La Otra
Yo he sido la otra. No, esa otra no. La otra que yo he sido no es una de esas que andan con hombres casados mientras las esposas recogen las migajas, lavan la ropa y llevan a los niños al colegio. Todo lo contrario. La otra que yo he sido, la que fui, es la olvidada, la expoliada. A mí me robaron mi vida y no me dejaron ni siquiera el derecho a ser la protagonista de mi historia. De mi historia, de mi historia, sólo fui el objeto de las burlas. Quizá ya sepas de lo que estoy hablando, seguramente lo habrás leído, se publicó en todas partes. Es curioso porque una pensaría que, desde que sucedió, nadie me preguntaría por otra cosa, pero no, la gente solo me mira y murmura. Me saludan y me sonríen, me preguntan que qué tal…me tratan con ese afecto fingido que se le dispensa a los que les ha ocurrido una tragedia que para los demás tiene un punto cómico, pero, al final, nadie me pregunta por mi parte de la historia. En ese momento, cuando pasó, sí me preguntaron, pero yo no quise hablar, no pude. ¿Cómo iba a poder? Cuando la prensa me llamaba o me abordaban por la calle, en realidad no querían escucharme, sólo querían reírse de mí y que no les estropeara el titular. Y en casa, con mi madre y mi hermana o con mis hijos, en aquel entonces, yo sólo podía llorar. De todas formas, mi familia nunca preguntó nada. No hacía falta, ya lo habían visto todo por la tele. Y ahora me encuentro con que ya nadie quiere saber de mí. Los pocos que me dicen algo solo me repiten que siga adelante. Como si yo me hubiera quedado parada.
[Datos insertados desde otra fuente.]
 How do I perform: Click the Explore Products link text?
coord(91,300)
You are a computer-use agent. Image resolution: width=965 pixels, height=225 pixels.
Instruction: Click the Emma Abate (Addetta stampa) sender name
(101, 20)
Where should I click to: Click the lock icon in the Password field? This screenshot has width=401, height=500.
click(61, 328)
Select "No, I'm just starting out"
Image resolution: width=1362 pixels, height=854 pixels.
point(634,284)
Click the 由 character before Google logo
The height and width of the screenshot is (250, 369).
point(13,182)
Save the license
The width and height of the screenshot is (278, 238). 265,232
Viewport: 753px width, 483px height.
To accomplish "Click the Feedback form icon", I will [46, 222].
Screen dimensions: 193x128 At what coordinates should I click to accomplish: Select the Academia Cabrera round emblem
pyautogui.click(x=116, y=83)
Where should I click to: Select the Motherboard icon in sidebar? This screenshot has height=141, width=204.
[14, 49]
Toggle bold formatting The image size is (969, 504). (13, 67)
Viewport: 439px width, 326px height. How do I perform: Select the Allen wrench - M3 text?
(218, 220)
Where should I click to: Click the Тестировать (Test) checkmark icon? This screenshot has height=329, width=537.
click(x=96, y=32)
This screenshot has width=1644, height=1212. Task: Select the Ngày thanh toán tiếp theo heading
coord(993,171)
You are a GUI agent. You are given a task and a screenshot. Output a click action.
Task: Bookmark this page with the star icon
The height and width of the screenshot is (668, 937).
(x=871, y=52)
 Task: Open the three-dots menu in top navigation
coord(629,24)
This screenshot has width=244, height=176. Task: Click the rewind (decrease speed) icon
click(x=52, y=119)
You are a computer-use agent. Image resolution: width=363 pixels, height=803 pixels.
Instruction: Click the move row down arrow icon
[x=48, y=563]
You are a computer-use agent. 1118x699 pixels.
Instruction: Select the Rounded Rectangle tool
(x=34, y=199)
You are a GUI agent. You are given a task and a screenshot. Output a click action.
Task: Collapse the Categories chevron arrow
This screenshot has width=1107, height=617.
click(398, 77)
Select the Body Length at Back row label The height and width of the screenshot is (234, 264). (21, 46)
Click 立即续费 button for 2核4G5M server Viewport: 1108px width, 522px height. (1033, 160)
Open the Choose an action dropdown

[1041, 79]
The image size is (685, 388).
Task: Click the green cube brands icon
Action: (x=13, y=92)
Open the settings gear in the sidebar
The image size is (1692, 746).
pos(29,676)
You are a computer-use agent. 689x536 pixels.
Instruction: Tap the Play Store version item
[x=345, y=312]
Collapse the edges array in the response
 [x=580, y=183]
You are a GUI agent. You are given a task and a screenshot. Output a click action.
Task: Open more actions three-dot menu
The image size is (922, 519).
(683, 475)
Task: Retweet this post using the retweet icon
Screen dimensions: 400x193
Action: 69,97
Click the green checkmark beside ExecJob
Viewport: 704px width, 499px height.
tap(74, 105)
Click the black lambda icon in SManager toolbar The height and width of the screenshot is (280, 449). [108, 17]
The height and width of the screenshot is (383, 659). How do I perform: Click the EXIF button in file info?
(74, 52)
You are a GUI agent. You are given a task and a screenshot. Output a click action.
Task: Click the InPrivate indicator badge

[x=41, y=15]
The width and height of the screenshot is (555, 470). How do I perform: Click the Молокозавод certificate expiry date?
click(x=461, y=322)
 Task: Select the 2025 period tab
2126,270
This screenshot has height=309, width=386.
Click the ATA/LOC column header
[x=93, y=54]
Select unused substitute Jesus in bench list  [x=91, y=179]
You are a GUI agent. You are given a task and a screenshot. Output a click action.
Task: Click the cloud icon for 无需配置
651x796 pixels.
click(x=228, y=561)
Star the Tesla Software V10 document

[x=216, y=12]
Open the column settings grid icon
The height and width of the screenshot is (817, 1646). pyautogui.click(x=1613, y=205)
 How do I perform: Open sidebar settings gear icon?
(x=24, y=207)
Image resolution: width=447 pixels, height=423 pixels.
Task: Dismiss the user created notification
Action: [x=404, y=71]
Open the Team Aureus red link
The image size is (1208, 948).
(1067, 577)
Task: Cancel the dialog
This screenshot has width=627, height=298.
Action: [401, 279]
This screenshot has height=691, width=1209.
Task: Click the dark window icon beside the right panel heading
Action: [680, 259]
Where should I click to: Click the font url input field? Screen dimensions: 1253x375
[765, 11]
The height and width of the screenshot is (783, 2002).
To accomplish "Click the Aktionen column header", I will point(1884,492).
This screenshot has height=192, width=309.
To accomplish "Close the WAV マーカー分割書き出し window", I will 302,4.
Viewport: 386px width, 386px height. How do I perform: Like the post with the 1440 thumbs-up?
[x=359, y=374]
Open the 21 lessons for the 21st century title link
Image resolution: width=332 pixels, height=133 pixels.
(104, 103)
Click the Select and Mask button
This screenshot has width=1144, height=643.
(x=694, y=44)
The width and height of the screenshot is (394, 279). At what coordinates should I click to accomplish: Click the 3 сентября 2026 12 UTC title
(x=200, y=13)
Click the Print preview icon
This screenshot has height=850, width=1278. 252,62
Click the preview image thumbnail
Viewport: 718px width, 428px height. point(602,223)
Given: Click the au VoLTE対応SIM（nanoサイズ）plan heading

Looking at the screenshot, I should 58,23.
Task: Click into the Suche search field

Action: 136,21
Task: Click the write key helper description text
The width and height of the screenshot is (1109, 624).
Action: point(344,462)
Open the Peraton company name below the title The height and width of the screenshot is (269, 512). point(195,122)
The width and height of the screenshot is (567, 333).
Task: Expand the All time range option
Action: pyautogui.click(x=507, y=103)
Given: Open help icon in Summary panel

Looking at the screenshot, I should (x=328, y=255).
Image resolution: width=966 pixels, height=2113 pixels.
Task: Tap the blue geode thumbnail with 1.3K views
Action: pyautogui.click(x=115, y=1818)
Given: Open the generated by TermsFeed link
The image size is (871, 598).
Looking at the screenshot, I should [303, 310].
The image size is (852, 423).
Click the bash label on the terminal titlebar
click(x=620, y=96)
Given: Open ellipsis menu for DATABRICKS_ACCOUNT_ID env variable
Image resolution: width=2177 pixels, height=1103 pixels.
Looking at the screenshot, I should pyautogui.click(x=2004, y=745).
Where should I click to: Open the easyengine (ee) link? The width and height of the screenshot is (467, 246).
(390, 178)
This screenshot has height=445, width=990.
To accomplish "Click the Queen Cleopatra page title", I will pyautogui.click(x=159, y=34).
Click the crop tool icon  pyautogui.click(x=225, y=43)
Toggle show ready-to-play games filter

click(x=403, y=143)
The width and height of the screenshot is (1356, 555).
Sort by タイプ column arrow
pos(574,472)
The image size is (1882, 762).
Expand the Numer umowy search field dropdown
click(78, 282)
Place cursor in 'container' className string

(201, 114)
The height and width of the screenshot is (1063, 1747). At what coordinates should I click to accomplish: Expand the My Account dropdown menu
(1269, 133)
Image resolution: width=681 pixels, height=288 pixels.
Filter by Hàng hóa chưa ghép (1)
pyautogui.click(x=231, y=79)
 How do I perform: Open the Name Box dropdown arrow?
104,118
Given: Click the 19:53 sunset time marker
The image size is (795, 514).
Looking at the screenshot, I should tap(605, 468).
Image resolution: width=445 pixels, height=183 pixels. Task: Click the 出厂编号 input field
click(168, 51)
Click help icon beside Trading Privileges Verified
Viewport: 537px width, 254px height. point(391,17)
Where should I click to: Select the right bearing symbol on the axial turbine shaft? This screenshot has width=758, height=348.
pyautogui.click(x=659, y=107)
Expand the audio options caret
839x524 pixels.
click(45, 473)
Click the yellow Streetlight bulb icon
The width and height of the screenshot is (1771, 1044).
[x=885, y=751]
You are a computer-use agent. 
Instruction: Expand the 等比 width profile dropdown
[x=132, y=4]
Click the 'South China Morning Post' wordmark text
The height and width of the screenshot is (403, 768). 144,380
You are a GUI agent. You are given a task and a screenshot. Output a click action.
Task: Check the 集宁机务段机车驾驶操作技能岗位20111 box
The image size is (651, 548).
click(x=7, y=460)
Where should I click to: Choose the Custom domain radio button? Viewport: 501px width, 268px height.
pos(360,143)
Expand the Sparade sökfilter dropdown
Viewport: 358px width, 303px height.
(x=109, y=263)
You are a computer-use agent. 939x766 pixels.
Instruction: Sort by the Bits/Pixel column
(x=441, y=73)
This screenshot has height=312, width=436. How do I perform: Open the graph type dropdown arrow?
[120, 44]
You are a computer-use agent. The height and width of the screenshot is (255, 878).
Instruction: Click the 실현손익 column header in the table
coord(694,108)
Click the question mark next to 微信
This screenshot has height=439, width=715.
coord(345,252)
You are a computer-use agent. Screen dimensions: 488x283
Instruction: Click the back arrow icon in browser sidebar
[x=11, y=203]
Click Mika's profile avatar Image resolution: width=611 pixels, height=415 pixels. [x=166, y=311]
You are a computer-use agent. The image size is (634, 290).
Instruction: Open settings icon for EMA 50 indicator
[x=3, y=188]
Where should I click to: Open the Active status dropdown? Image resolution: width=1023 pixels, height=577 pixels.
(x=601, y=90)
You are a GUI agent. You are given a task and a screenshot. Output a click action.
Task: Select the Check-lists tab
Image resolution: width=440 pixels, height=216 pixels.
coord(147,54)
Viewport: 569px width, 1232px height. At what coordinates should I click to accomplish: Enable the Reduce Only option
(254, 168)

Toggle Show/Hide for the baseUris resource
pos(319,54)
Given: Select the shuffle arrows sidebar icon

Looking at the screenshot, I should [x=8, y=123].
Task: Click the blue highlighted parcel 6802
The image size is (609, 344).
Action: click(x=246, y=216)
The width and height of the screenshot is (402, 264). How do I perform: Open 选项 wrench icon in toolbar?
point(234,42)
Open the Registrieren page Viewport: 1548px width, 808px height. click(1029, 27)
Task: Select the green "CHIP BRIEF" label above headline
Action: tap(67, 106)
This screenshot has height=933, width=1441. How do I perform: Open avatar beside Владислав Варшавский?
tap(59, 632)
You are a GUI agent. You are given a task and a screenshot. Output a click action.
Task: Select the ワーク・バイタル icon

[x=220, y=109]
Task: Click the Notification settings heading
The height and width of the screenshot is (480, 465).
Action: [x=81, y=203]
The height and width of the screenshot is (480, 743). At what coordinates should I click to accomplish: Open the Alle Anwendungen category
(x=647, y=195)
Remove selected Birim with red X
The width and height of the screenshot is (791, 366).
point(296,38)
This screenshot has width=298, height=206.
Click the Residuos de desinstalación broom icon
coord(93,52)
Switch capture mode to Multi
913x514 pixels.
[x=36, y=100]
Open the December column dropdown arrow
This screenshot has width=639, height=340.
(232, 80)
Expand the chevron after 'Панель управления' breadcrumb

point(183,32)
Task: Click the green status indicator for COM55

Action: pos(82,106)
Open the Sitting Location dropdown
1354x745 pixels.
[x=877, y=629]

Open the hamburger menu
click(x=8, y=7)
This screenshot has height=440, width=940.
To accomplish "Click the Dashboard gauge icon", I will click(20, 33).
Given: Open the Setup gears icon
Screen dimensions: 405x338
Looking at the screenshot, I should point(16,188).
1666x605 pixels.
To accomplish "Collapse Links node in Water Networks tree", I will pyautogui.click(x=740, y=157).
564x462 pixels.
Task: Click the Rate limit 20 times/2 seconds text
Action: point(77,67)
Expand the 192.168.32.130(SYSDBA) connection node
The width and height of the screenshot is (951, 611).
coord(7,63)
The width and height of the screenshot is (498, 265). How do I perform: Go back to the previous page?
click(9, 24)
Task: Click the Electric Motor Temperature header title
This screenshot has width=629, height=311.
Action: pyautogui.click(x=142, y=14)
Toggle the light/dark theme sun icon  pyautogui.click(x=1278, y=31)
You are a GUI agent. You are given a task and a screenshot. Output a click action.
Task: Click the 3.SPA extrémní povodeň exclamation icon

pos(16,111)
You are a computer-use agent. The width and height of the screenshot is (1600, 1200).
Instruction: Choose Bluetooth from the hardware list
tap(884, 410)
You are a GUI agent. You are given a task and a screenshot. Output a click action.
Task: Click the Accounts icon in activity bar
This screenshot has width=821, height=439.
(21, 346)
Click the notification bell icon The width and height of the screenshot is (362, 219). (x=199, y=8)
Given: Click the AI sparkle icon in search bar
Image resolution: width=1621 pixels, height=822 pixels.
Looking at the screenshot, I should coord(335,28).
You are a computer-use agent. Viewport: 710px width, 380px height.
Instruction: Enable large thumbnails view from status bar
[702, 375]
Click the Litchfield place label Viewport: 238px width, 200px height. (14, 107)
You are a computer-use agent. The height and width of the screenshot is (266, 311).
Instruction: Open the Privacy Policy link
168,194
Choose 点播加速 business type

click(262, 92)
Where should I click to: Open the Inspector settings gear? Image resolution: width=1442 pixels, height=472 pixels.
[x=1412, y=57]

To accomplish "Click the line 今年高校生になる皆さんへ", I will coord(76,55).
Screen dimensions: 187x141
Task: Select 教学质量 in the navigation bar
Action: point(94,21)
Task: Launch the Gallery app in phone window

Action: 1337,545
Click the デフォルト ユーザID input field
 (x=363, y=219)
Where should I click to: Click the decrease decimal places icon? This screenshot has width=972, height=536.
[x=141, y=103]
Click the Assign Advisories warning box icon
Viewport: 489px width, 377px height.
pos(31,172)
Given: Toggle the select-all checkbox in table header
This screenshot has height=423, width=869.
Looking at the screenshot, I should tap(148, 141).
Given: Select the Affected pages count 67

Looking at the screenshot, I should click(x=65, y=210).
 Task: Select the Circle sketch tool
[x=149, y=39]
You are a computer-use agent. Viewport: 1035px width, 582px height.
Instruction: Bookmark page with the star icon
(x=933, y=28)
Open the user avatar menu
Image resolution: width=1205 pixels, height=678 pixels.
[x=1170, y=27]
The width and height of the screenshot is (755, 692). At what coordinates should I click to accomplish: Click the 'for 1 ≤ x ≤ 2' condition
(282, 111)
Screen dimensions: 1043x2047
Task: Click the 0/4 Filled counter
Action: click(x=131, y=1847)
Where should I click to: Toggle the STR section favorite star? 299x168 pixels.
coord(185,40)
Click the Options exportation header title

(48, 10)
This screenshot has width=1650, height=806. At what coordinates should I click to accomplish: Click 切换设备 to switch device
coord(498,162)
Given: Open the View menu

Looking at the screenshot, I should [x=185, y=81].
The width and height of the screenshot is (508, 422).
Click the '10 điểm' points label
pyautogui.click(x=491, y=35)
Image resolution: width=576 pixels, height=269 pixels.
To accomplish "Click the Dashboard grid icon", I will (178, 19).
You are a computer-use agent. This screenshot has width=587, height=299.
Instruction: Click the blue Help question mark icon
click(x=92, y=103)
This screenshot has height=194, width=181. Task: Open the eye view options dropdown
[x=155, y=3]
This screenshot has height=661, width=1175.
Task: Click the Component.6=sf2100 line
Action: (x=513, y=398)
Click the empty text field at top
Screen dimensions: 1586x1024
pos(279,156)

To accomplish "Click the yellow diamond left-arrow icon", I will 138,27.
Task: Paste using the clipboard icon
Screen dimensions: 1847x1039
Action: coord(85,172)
No, yo me levanto todos los días, voy a trabajar, al súper, a las reuniones de la AMPA. Hago todo eso y finjo que no escucho los murmullos, pero, en el fondo, yo siento que me lo han quitado todo, hasta el derecho a que la otra fuera la otra y no yo. Ni siquiera eso, ni eso, me ha correspondido.
El viaje a Nueva York me lo había regalado Paco por el aniversario de bodas. Se me hace raro ahora decir su nombre porque yo trato de no hablar de él ni verlo ni nada, pero si voy a contar lo que pasó, lo que me pasó a mí, qué más da entonces decir su nombre. Como decía, el viaje a Nueva York me lo había regalado por el aniversario. En realidad, lo habíamos pagado los dos, pero era una ilusión que yo tenía de mucho tiempo atrás. Nosotros estábamos bien, éramos como cualquier otra pareja que lleva unos años de matrimonio y tiene dos hijos pequeños, a pesar de que luego, él, cuando contó la historia a la prensa, dijo que bueno, que había algo de monotonía. Y todo el mundo entendió que la monotonía era yo. Qué injusto, de verdad qué injusto. Lo más irónico de todo es que él no quería ir al MOMA. ¡Si a él no le gustan los museos! Al menos entonces no le gustaban, ahora ya no sé ni qué le gustará porque, la realidad es que cuando te separas, de repente es como si ya no conocieras a la otra persona. O quizá es que empiezas a conocerla de verdad. Yo creo que esa es una de las lecciones más crueles que te puede enseñar la vida. Cuando te divorcias, al final, toda la intimidad y todo el amor que había, eso ya no vale nada. Todas las promesas y las palabras cariñosas se consumen hasta no ser más que cenizas, basura. Y tu marido se convierte en un extraño, peor que un extraño, mientras tú te preguntas cómo es posible que antes os quisierais.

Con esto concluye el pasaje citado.